You can also login as a different user using the ``--user`` (``-u``) option.
For example, to login as the ``sgeadmin`` user::

    $ starcluster sshnode -u sgeadmin physicscluster node001

Rebooting a Cluster
-------------------
Some times you might encounter an error while starting and setting up a new
cluster or using an existing cluster. Rather than terminating the cluster and
starting a new one to get around the errors, you can instead completely
reconfigure the cluster without terminating instances and wasting
instance-hours using the *restart* command::

    $ starcluster restart physicscluster

This will reboot all of the instances, wait for them to come back up, and then
completely reconfigure the cluster from scratch as if you had terminated and
re-created the cluster.

Terminating a Cluster
---------------------

.. warning::

    Once a cluster has been terminated, any data that was not saved either to
    S3 or an external EBS volume will be lost. Make sure you save any data you
    care to keep to S3 or to an external EBS volume.
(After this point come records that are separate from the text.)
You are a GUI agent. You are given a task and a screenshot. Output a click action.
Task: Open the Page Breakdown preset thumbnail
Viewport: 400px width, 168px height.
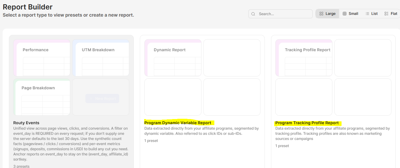coord(42,97)
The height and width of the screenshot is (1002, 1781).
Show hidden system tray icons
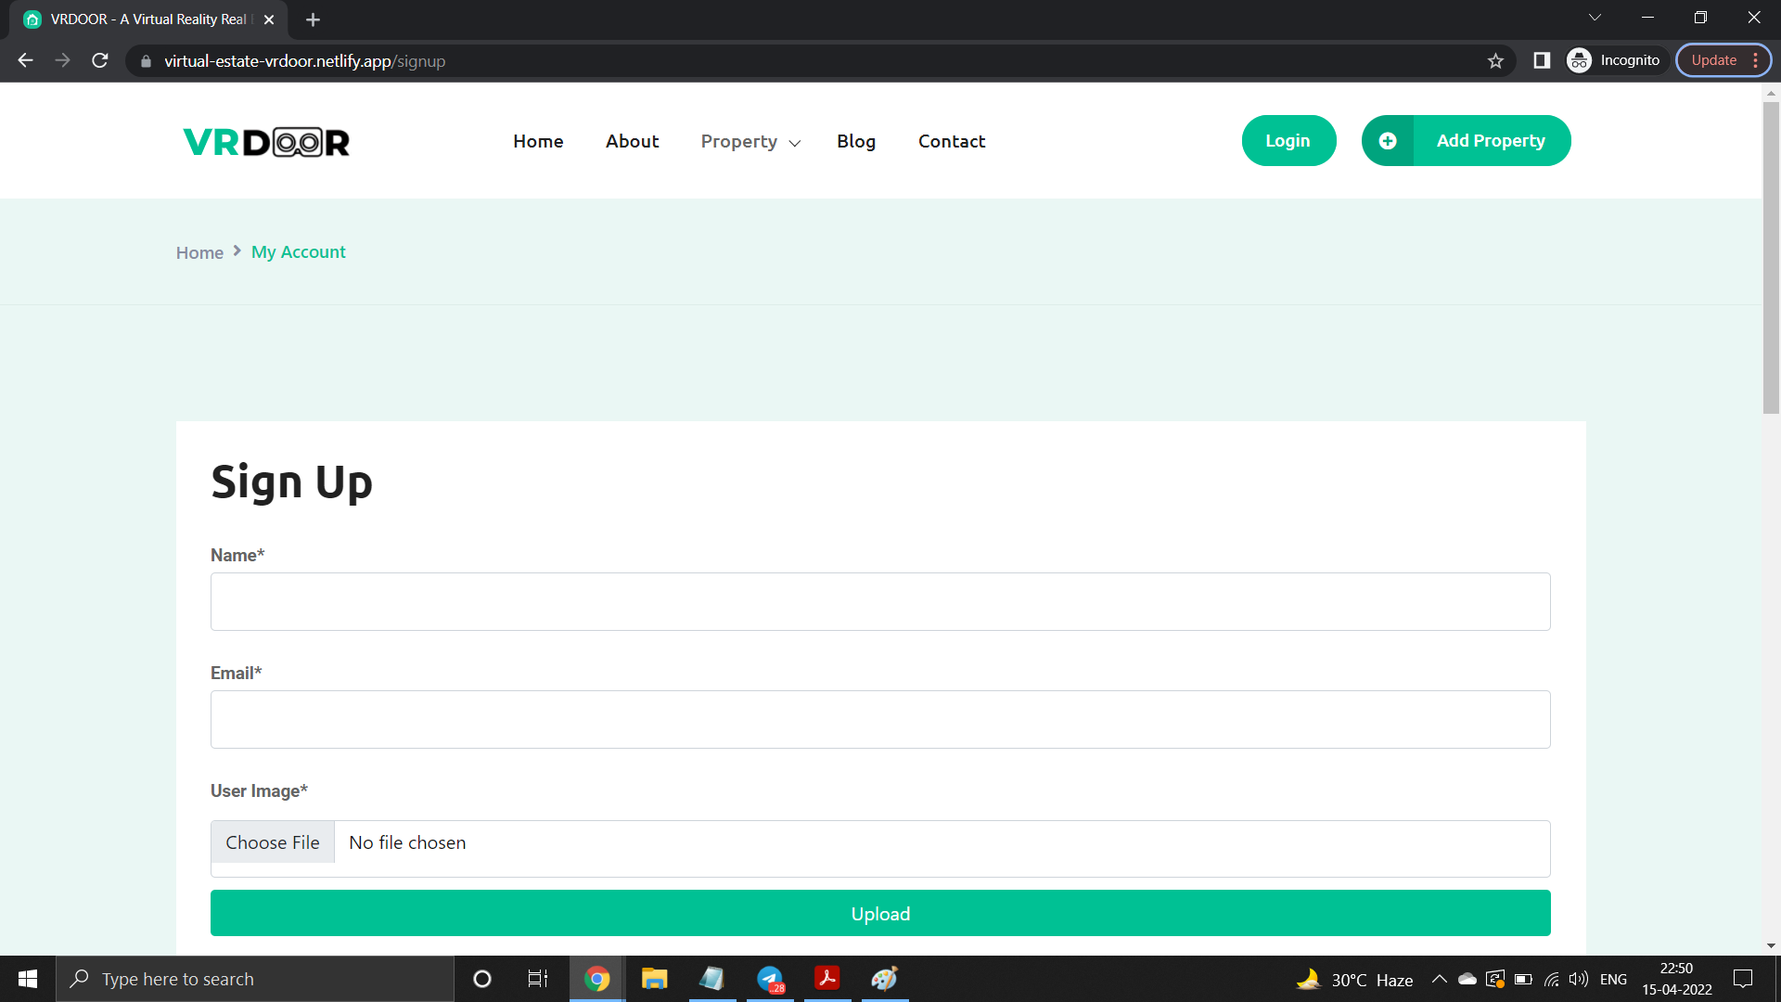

Once you've finished using the cluster and wish to stop paying for it, simply
run the **terminate** command providing the cluster tag name you gave when
starting::

    $ starcluster terminate physicscluster

This command will prompt for confirmation before destroying the cluster::

    $ starcluster terminate physicscluster
    StarCluster - (http://web.mit.edu/starcluster)
    Software Tools for Academics and Researchers (STAR)
    Please submit bug reports to starcluster@mit.edu

    Terminate cluster physicscluster (y/n)? y
    >>> Shutting down i-99999999
    >>> Shutting down i-88888888
    >>> Waiting for cluster to terminate...
    >>> Removing cluster security group @sc-physicscluster

This will terminate all instances in the cluster tagged "physicscluster" and
removes the @sc-physicscluster security group.

Stopping an EBS-backed Cluster
------------------------------
.. note::

    You can not ``stop`` S3-backed clusters - they can only be terminated.

If you used EBS-backed AMIs when creating a cluster, the cluster can optionally
be ``stopped`` instead of terminated::

    $ starcluster stop myebscluster

This will shutdown the entire cluster by putting all instances in a ``stopped``
state rather than terminating them. This allows you to preserve the local root
volumes backing the nodes which would normally be destroyed if you used the
**terminate** command. The cluster will continue to show up in the output of
the **listclusters** command after being stopped, however, you will not be
charged for ``stopped`` instance hours, only for the EBS volume storage backing
the nodes::

    $ starcluster listclusters
    StarCluster - (http://web.mit.edu/starcluster)
    Software Tools for Academics and Researchers (STAR)
    Please submit bug reports to starcluster@mit.edu

    -------------------------------------------------
    myebscluster (security group: @sc-physicscluster)
    -------------------------------------------------
    Launch time: 2011-10-22T20:55:20.000Z
    Uptime: 00:29:42
    Zone: us-east-1c
    Keypair: gsg-keypair
    Cluster nodes:
         master stopped i-99999999
        node001 stopped i-88888888
    Total nodes: 2

A stopped EBS-backed cluster can be ``started`` later on using::

    $ starcluster start -x myebscluster

This will ``start`` all ``stopped`` nodes in the cluster and reconfigure the
cluster. Once the cluster comes up all data previously stored on the root
volumes backing the nodes before shutdown will be available.

To *completely* destroy an EBS-backed cluster use the **terminate** command::

    $ starcluster terminate myebscluster

This will completely destroy the cluster nodes including the root volumes
backing the nodes. As always, before terminating the cluster you should move
any data you wish to keep either to an external EBS volume or to S3.